* **EXERCISE**: The material below must be restated exactly, line by line.

* **RECORDS PROVIDED**:
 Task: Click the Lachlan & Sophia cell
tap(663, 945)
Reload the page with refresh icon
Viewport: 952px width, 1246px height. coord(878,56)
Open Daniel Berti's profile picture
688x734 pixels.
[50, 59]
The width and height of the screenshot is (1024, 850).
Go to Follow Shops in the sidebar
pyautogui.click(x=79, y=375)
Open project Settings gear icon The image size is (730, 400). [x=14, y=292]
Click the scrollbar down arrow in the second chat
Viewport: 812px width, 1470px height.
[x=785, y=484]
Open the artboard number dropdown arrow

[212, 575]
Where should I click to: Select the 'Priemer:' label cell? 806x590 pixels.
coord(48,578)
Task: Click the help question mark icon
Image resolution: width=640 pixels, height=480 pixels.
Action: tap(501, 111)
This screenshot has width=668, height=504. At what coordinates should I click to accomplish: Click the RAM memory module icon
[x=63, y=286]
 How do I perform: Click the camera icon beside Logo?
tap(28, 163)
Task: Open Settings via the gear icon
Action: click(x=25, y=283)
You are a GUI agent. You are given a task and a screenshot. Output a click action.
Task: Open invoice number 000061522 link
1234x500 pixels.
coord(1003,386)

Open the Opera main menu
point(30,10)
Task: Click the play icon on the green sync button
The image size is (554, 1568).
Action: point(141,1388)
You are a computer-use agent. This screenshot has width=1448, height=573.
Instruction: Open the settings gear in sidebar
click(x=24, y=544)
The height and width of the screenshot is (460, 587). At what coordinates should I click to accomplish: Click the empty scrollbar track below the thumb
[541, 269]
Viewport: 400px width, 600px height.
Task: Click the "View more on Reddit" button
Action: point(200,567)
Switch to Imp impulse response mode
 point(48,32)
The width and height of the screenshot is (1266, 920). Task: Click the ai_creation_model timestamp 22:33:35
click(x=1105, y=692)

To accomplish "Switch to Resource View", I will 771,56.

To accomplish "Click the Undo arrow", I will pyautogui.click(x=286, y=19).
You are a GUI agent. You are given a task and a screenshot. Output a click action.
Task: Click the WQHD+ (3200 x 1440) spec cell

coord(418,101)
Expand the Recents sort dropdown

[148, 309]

* **EXERCISE OUTPUT**:
 Task: Click the Lachlan & Sophia cell
tap(663, 945)
Reload the page with refresh icon
Viewport: 952px width, 1246px height. coord(878,56)
Open Daniel Berti's profile picture
688x734 pixels.
[50, 59]
The width and height of the screenshot is (1024, 850).
Go to Follow Shops in the sidebar
pyautogui.click(x=79, y=375)
Open project Settings gear icon The image size is (730, 400). [x=14, y=292]
Click the scrollbar down arrow in the second chat
Viewport: 812px width, 1470px height.
[x=785, y=484]
Open the artboard number dropdown arrow

[212, 575]
Where should I click to: Select the 'Priemer:' label cell? 806x590 pixels.
coord(48,578)
Task: Click the help question mark icon
Image resolution: width=640 pixels, height=480 pixels.
Action: tap(501, 111)
This screenshot has width=668, height=504. At what coordinates should I click to accomplish: Click the RAM memory module icon
[x=63, y=286]
 How do I perform: Click the camera icon beside Logo?
tap(28, 163)
Task: Open Settings via the gear icon
Action: click(x=25, y=283)
You are a GUI agent. You are given a task and a screenshot. Output a click action.
Task: Open invoice number 000061522 link
1234x500 pixels.
coord(1003,386)

Open the Opera main menu
point(30,10)
Task: Click the play icon on the green sync button
The image size is (554, 1568).
Action: point(141,1388)
You are a computer-use agent. This screenshot has width=1448, height=573.
Instruction: Open the settings gear in sidebar
click(x=24, y=544)
The height and width of the screenshot is (460, 587). At what coordinates should I click to accomplish: Click the empty scrollbar track below the thumb
[541, 269]
Viewport: 400px width, 600px height.
Task: Click the "View more on Reddit" button
Action: point(200,567)
Switch to Imp impulse response mode
 point(48,32)
The width and height of the screenshot is (1266, 920). Task: Click the ai_creation_model timestamp 22:33:35
click(x=1105, y=692)

To accomplish "Switch to Resource View", I will 771,56.

To accomplish "Click the Undo arrow", I will pyautogui.click(x=286, y=19).
You are a GUI agent. You are given a task and a screenshot. Output a click action.
Task: Click the WQHD+ (3200 x 1440) spec cell

coord(418,101)
Expand the Recents sort dropdown

[148, 309]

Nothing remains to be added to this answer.